Incredible Couturiers Alexander McQueenMarch 6, 2015
Alexander McQueen was considered the bad boy of British fashion. It’s his official title, “Alexander McQueen, the Bad Boy of British Fashion”. John Paul Gaultier gets to be an “Enfant Terrible” because he’s French and cheeky. I’m not sure what the term for Raf Simons is, with his new willy flashing outfits – he’s Belgian so perhaps he’s an “Enfant Terrible” too. Obviously, John Galliano, though British is not just bad but positively wicked. But that’s in his personal life. Thierry Mugler has his fetish inspired outfits, Gareth Pugh too, but I think the reason that McQueen still wins is that his work was executed with such an affinity for great materials, such precise cutting. Vivienne Westwood comes close to him but is too establishment now.
I regard McQueen as an artist, his catwalk shows as huge performance pieces. The models were just actors on his stage, and the clothes, although often desirable, were costumes or sometimes props. It was the spectacle he was after, and he worked hard on his shock value.
The clothes themselves were usually immaculately tailored, in luxurious fabrics like wool, silk and leather. The power came from unusual proportions, like the infamous bumster, and from details like animal horns sprouting from shoulders. There was a drama and theatricality to his clothes, and his best design was influenced by diverse sources such as Noh theatre, Hitchcock heroines and Mughal Princesses. He frequently collaborated with milliner Philip Treacy and jeweler Shaun Leane, both artists who understood his aesthetic and were able to bring it to life with their dramatic accessories.
He knew how to cut clothes, but having worked in a costumiers as well as on Savile Row when he was training, he looked at his garments in a different way, maybe not as clothes but costumes or perhaps props.
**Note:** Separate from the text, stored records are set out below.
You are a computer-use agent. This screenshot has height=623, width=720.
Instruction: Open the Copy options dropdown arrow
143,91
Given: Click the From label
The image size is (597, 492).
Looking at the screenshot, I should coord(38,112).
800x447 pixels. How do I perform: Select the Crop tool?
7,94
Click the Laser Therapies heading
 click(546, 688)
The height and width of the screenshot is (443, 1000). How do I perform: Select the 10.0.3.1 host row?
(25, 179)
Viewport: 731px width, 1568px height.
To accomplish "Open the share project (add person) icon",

A catwalk show can be an opportunity for a great spectacle, a performance that has nothing to do with buying something to wear. In fact, some of his early collections didn’t sell at all, a situation which he claimed he engineered deliberately.
Yes, I know that “claimed” sounds derogatory, but the stories of the larger than life McQueen tend to be larger than life, including the ones he told himself. He boasted that he had scrawled obscenities into the lining of the Prince of Wale’s suit when he worked for his tailor. The tailor, mortified, recalled anything that he might have worked on. Nothing was found and it was McQueen’s turn to be mortified: he hated the story being retold.
It’s also interesting that he didn’t particularly stand out as a student at St Martins. His tutor remembered that he was inquisitive, and asked a lot of questions. His end of year show was not the main event, and if Isabella Blow hadn’t run up to him afterwards, demanding to buy the lot, and after that stuck by his side constantly pushing and inspiring him, suggesting themes for shows, introducing him to other creatives and buying his work, perhaps he wouldn’t have had the impetus to achieve the heights he did. McQueen was restless when he started out, working for four different companies before he was 21, and who knows whether he would have veered off course again without “this nutty lady” as he describes her beside him?